Lead Investigator: Dr Michael Perkinton & Dr Robert Williams
Institution: King's College London
Grant type: Fellowship
Duration: 3 years
Amount: £204,551

Scientific Title: Targeting amyloid-beta precursor protein cleavage in Alzheimer's disease.

What do we already know?

During Alzheimer's disease toxic plaques of a protein called amyloid-beta form in the brain.

Amyloid-beta is produced when a larger protein, APP, is broken down by enzymes.

It is possible that a drug to inhibit these enzymes could be developed as a treatment. However, the role of APP in the brain is not fully understood so the possible side-effects of such a treatment are unknown.

What does this project involve?

This research aims to determine the mechanism of how APP and amyloid-beta are produced.

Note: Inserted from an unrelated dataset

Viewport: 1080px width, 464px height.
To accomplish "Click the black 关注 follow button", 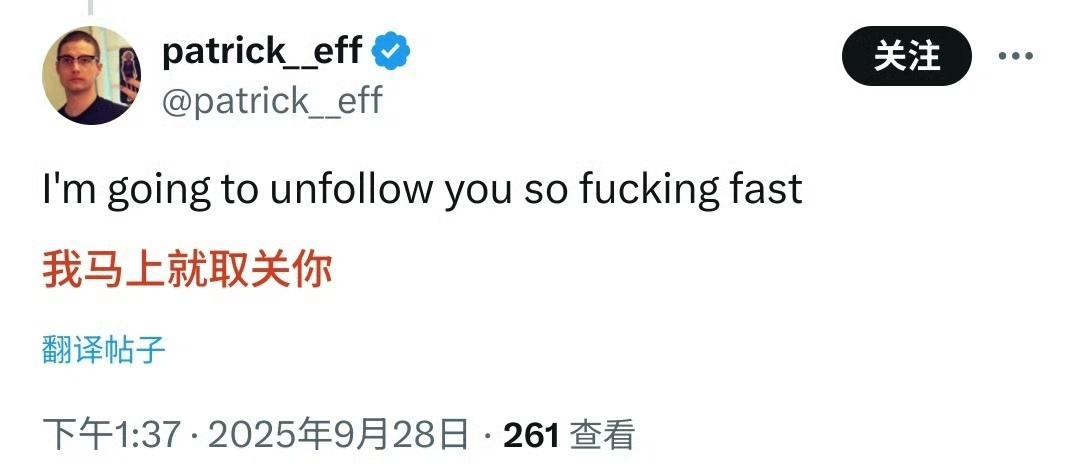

Dr Williams is examining the signals sent between brain cells which might control APP and the enzymes that break it down.

This work is using nerve cells grown in the lab to analyse APP and amyloid-beta production at a molecular level.

How will this benefit people with dementia?

Dr Williams hopes that this research will provide new targets for potential drugs which could block the overproduction of amyloid-beta in Alzheimer's disease.